Special beer duck

By EliHerzog

Special beer duck
Braised dish with Nanchang home-style characteristics

Recipe Recommendations

  • Guangya a
  • octagonal of 3
  • cinnamon 2 small pieces
  • ginger 2 chunks
  • beer 1 bottle
  • soy sauce 2 tablespoons
  • spicy fresh 1 tablespoon
  • pepper a little
  • dried chili appropriate amount
  • cooking wine 2 tablespoons

Steps for Special beer duck

  • Make  step 0
    1
    1. Put the chopped duck pieces in a vegetable basket, dry the excess water, boil water in the pot, add a piece of ginger and a proper amount of cooking wine to the water, boil the duck meat in hot water to blanch, remove the floating foam and blood;
  • Make  step 1
    2
    2. Set aside the blanched duck pieces;
  • Make  step 2
    3
    3. Prepare star anise and cinnamon, and cut peppers, garlic seeds and ginger for later use;
  • Make  step 3
    4
    4. Heat the pan and pour the oil. The amount of oil is similar to that of normal frying oil. Don't deliberately reduce the amount of oil; after the oil is hot, put the star anise and cinnamon into the oil to burst out the fragrance;
  • Make  step 4
    5
    5. Stir fry the duck meat with other seasonings until the surface is a little yellow, and pour in a small amount of beer (about a quarter of the amount);
  • Make  step 5
    6
    6. Add soy sauce, salt, and chicken essence, stir fry for a while, so that the aroma of the ingredients and the flavor of the seasonings are evenly wrapped on the duck meat, and then pour in the remaining whole bottle of beer;
  • Make  step 6
    7
    7. Transfer the duck meat into the pressure cooker and pressure it for 8-10 minutes after venting.
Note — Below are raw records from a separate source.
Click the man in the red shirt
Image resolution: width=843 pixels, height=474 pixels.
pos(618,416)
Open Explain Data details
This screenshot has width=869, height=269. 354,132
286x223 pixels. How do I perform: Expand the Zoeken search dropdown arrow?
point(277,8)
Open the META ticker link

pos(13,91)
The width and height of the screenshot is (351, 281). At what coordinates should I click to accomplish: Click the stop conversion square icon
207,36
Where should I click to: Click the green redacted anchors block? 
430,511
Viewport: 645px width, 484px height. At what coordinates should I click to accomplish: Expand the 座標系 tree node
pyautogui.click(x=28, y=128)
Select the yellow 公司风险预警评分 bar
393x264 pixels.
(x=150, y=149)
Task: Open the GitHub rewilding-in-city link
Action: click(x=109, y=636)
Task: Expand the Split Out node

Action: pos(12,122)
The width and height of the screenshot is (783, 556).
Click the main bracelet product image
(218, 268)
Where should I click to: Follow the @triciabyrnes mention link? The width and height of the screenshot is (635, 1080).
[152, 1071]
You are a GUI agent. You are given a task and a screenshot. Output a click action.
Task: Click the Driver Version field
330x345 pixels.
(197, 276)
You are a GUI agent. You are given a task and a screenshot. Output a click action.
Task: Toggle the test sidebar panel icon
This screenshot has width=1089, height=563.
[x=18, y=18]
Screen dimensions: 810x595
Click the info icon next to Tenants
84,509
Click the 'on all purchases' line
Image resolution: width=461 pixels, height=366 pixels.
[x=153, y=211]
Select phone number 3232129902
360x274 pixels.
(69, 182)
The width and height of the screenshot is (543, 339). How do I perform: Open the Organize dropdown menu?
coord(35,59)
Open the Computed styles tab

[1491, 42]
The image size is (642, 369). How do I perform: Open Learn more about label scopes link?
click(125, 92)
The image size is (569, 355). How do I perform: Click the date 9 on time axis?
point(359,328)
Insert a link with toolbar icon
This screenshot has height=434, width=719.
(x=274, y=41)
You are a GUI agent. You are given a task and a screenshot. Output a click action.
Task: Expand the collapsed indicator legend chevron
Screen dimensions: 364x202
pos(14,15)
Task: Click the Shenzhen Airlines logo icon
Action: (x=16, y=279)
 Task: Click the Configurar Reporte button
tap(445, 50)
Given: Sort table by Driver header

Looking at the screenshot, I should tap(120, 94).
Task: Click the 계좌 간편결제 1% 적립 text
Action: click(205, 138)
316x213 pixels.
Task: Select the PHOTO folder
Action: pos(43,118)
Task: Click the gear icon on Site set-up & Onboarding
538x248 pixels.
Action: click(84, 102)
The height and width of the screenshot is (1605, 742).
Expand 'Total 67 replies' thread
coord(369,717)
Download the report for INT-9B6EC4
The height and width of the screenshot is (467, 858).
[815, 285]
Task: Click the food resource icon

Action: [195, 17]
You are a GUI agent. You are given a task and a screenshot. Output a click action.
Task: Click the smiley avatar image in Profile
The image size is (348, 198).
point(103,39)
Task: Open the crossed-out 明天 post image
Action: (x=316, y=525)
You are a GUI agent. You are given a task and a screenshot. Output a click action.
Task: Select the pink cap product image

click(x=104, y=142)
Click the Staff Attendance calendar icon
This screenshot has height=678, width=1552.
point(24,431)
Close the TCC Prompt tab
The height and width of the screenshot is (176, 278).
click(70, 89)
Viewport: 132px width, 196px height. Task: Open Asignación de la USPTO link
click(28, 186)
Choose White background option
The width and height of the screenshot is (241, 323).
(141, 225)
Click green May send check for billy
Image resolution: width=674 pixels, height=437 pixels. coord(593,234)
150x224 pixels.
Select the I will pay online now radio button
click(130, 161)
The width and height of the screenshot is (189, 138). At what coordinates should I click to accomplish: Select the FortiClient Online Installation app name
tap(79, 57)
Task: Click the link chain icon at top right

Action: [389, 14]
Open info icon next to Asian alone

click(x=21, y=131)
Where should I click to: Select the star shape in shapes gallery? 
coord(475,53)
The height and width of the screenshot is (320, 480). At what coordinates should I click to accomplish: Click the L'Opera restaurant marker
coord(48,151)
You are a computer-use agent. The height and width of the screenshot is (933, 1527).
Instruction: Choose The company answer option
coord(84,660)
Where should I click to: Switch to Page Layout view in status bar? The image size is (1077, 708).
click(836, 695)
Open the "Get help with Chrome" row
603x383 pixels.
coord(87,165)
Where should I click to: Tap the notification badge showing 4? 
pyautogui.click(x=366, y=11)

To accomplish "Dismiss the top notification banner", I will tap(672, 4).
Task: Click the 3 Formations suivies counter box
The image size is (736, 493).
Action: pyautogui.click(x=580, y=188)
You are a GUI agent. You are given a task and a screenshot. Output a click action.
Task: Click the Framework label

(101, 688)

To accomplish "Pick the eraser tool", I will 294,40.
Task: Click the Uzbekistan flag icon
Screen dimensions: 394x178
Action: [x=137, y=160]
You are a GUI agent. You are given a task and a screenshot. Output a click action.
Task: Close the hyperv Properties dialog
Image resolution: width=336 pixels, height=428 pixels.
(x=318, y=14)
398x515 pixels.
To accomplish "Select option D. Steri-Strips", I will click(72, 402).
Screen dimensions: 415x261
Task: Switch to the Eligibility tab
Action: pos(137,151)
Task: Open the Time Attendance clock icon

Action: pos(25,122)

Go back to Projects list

I use an electric pressure cooker and directly select the "duck meat" function;
  • Make  step 7
    8
    8. Then return to the pot, add spicy fresh rice and pepper, and collect the juice with high heat. This final juice collection process is very critical and directly affects the color, aroma and effect when leaving the pot;
  • Make  step 8
    9
    9. When the soup begins to thicken, keep stirring with a shovel until the juice is thick and evenly wrapped on the duck meat. The soup does not have to be completely dried, as long as it is thick and mellow.
  • Special beer duck Make Tips

    The key to braising lies in the final reduction of the sauce. You must reduce it until the sauce is very thick and evenly coats the ingredients. This means that after plating, the liquid at the bottom of the plate should not be thin, and the ingredients should be well-coated with sauce; otherwise, the dish will not taste good.